Policy reversal: ‘Personality test’ must for Group-1 aspirants in AP

The APPSC has constituted three separate Boards, each comprising two IAS and IPS officers, an academician of the rank of a university Vice-Chancellor, a member of the APPSC, besides the Chairman.

Amaravati: Job aspirants, particularly those seeking to get into executive cadre posts, will have to undergo a personality test as the Andhra Pradesh government rescinded its previous order dispensing with personal interviews.

In June 2021, the state government issued an order dispensing with personal interviews for recruitment of staff, calling it a “historic decision” aimed at maintaining “utmost transparency” and ensuring “complete trust” in the recruitment process for government jobs.

Recruitment for all categories of government posts was supposed to be done only based on a written examination.

But it has now reversed its policy, to do away with the transparent process and bring back the old system, albeit with a new nomenclature called ‘personality test.’

“The government, after careful consideration of the matter, hereby restores the personality test for higher level posts of Group-1 services for recruiting suitable and meritorious candidates for effective and efficient delivery of public services,” state Chief Secretary Sameer Sharma said in an order (on September 30) which, however, was not made public.

After a gap of over four years, the APPSC issued a notification on September 30 for filling up 92 Group-1 cadre posts in the state government and made a mere mention of the latest order on personality test.

On an average, about 60,000 candidates appear for the Group-1 preliminary exam and about 10,000 for the main. For Group-2 and others, the number will be over two lakh.

The Group-1 posts include deputy collector, deputy superintendent of police, district registrars, audit officers and the like.

When asked about the rationale behind the government’s policy reversal, a top official of the AP Public Service Commission (APPSC) only remarked that “wiser sense prevailed.”

“The decision to dispense with personal interviews was apparently based on some misguided suggestion. We have consulted the Union Public Service Commission and also constituted an experts committee and recommended that a personality test be conducted for at least Group-1 posts,” the official told PTI.
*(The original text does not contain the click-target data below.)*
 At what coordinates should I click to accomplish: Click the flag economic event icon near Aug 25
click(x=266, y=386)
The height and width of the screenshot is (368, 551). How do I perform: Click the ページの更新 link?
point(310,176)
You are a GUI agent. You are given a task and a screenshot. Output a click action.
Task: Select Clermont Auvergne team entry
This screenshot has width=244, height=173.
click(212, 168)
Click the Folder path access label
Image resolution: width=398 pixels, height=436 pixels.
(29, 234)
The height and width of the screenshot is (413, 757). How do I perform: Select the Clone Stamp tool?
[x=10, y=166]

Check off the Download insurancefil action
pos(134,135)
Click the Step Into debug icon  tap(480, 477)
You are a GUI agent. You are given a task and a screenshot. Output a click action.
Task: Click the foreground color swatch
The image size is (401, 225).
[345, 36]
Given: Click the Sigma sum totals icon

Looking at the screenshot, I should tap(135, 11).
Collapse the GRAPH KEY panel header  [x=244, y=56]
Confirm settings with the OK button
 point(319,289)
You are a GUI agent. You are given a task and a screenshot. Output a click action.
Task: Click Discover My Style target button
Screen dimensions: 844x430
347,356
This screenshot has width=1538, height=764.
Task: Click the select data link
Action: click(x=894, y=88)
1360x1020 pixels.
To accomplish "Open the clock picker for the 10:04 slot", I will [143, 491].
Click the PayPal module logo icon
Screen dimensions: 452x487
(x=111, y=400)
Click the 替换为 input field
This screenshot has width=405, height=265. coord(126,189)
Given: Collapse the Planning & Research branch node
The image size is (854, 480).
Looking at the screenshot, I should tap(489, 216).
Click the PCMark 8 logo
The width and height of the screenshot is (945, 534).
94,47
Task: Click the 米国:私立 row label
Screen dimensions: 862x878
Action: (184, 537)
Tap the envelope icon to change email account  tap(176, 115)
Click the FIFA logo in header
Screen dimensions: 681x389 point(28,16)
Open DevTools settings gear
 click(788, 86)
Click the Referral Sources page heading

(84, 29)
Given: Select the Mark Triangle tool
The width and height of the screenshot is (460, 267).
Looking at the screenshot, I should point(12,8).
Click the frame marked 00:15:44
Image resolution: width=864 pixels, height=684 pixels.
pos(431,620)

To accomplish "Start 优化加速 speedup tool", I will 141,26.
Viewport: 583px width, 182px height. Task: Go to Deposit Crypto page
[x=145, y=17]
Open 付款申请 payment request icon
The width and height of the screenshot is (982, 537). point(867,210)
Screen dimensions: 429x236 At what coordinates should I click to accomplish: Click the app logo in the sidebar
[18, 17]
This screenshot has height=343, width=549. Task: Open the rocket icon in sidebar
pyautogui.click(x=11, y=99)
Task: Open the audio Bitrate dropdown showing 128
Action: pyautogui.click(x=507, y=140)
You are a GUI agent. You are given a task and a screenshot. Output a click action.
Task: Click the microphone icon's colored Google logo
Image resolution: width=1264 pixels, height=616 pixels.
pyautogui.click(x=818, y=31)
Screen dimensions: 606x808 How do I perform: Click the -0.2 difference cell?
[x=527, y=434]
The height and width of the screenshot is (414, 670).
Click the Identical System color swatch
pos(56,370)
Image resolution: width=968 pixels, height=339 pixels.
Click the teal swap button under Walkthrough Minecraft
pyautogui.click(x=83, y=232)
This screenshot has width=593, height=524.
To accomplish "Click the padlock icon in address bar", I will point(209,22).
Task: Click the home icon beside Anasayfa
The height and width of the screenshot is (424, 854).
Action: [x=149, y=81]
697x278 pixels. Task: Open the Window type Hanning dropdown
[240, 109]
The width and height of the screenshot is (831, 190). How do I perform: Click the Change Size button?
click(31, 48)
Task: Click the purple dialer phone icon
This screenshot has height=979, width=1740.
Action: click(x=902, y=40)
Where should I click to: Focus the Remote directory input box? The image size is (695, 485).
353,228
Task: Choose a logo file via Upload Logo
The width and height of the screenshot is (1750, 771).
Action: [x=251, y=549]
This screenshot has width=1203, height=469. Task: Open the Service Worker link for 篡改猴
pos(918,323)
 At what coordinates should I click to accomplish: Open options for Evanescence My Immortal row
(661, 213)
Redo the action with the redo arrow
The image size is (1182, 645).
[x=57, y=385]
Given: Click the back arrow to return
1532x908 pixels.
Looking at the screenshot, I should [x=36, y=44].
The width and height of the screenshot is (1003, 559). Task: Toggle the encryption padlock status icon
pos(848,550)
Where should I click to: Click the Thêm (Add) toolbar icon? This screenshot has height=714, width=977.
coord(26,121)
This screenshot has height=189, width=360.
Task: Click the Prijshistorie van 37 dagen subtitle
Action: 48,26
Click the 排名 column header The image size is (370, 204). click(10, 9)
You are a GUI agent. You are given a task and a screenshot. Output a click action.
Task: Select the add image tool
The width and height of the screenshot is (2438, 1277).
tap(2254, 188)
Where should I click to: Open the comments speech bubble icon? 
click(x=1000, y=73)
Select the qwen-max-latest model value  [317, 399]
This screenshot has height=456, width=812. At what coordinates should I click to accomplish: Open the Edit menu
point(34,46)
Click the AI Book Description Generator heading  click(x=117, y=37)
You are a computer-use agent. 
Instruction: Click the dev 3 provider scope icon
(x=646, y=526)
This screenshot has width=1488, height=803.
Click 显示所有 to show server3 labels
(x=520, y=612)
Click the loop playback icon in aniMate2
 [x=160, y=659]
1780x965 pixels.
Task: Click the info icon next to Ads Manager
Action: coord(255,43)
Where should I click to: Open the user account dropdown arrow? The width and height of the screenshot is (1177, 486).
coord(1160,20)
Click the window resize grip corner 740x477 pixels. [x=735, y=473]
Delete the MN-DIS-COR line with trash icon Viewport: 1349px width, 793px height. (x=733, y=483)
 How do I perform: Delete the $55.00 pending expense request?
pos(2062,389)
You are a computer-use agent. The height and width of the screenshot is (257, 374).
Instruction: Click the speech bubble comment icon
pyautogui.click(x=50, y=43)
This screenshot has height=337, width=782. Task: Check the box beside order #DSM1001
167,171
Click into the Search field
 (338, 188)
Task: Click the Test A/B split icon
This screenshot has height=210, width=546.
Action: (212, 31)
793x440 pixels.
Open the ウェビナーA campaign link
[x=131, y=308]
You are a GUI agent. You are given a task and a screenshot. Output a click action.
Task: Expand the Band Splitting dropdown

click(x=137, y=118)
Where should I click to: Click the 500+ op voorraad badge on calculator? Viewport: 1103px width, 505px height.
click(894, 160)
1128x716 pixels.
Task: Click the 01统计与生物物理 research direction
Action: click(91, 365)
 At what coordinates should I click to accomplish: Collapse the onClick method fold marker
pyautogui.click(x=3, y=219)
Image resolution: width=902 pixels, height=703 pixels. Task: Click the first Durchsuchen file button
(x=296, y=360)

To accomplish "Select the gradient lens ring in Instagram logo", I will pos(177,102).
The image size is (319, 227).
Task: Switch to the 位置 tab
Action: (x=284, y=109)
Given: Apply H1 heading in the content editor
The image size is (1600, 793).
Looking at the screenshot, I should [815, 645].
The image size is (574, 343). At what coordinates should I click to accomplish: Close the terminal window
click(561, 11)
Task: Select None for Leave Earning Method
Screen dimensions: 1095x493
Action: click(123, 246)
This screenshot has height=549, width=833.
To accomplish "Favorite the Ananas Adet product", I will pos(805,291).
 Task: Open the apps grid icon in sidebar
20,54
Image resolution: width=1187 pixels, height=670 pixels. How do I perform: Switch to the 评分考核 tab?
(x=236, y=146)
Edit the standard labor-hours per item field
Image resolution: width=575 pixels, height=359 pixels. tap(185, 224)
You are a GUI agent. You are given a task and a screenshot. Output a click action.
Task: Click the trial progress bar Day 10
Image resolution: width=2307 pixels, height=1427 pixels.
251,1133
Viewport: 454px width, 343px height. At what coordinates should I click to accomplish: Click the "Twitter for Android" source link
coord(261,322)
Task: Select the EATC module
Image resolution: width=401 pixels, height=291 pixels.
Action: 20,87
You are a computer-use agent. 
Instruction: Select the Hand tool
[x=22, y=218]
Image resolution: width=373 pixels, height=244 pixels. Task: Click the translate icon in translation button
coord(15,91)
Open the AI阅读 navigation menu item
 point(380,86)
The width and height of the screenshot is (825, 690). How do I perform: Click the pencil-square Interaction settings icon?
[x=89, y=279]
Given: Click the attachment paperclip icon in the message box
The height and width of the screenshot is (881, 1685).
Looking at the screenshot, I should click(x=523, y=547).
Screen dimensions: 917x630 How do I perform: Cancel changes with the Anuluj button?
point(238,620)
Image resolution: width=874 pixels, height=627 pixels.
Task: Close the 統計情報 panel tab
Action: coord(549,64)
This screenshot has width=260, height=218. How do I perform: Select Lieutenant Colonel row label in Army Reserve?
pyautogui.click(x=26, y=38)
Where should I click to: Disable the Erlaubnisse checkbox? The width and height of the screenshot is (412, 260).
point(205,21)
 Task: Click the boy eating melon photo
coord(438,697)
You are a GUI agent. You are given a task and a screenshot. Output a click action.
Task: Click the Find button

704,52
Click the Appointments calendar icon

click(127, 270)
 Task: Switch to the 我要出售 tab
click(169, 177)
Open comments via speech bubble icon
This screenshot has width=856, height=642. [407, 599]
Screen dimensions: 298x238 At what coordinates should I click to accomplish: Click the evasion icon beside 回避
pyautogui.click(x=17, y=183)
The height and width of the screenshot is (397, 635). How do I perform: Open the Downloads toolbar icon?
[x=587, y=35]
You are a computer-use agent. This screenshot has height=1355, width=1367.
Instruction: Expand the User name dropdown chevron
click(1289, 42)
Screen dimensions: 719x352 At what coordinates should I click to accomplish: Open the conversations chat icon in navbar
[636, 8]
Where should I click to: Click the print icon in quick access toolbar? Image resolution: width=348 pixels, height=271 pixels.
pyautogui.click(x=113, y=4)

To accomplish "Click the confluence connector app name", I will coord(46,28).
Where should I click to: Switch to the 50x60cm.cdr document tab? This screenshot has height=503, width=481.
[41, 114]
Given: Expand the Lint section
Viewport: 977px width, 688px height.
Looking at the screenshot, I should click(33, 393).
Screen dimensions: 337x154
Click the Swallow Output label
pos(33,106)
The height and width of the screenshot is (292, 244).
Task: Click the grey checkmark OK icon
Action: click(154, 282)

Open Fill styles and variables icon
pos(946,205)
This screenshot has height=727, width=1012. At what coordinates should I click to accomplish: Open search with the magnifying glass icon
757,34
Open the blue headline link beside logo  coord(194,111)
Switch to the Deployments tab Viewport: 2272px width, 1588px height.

Accordingly, the government came out with the fresh order restoring the personality test.

It would be a “structured personality test” wherein the character (mental and emotional) analysis of the candidates would be done.

“We can’t simply recruit candidates without assessing their qualities and attributes, which is possible only through personal interface. The personality test will help us determine a candidate’s best suitability for civic service,” the official said.

The APPSC has constituted three separate Boards, each comprising two IAS and IPS officers, an academician of the rank of a university Vice-Chancellor, a member of the APPSC, besides the Chairman.

“We have put in place an efficient and tamper-proof system that leaves no scope for manipulation,” the APPSC official asserted, rebutting claims that the personal interview was restored to please certain members of the Commission, who were ‘political appointees.’

APPSC Secretary (in charge) H Arun Kumar said the personal interview carried only about 10 per cent of the total marks.

“There will be a 360-degree review of the all-round personality of each candidate,” he said.

On October 17, 2019, the CMO announced, “Chief Minister Y S Jagan Mohan Reddy has taken a historic decision to do away with personal interviews in recruitment.”

On June 26, 2021, the Chief Minister’s historic decision finally got translated into a formal government order, which said only written examinations would be conducted for all categories of posts, including the Group-1 services, in all recruitments to be notified henceforth.

Calling it a “major reform,” the government said the move to dispense with the interview process was “to maintain utmost transparency and ensure complete trust of the competing candidates in the entire selection process.”

Way back in the year 2011, the then united AP government headed by N Kiran Kumar Reddy, did away with the interview process for all subordinate services as part of the reforms introduced in APPSC recruitments.

The reforms were implemented as per the recommendations made by a high-level committee headed by the then Special Chief Secretary J Satyanarayana.

Written tests and interviews were, however, retained for executive posts like deputy collector, deputy superintendent of police, commercial taxes officer, regional transport officer and the like.

The Jagan Mohan Reddy government altered that policy last year but has now backtracked.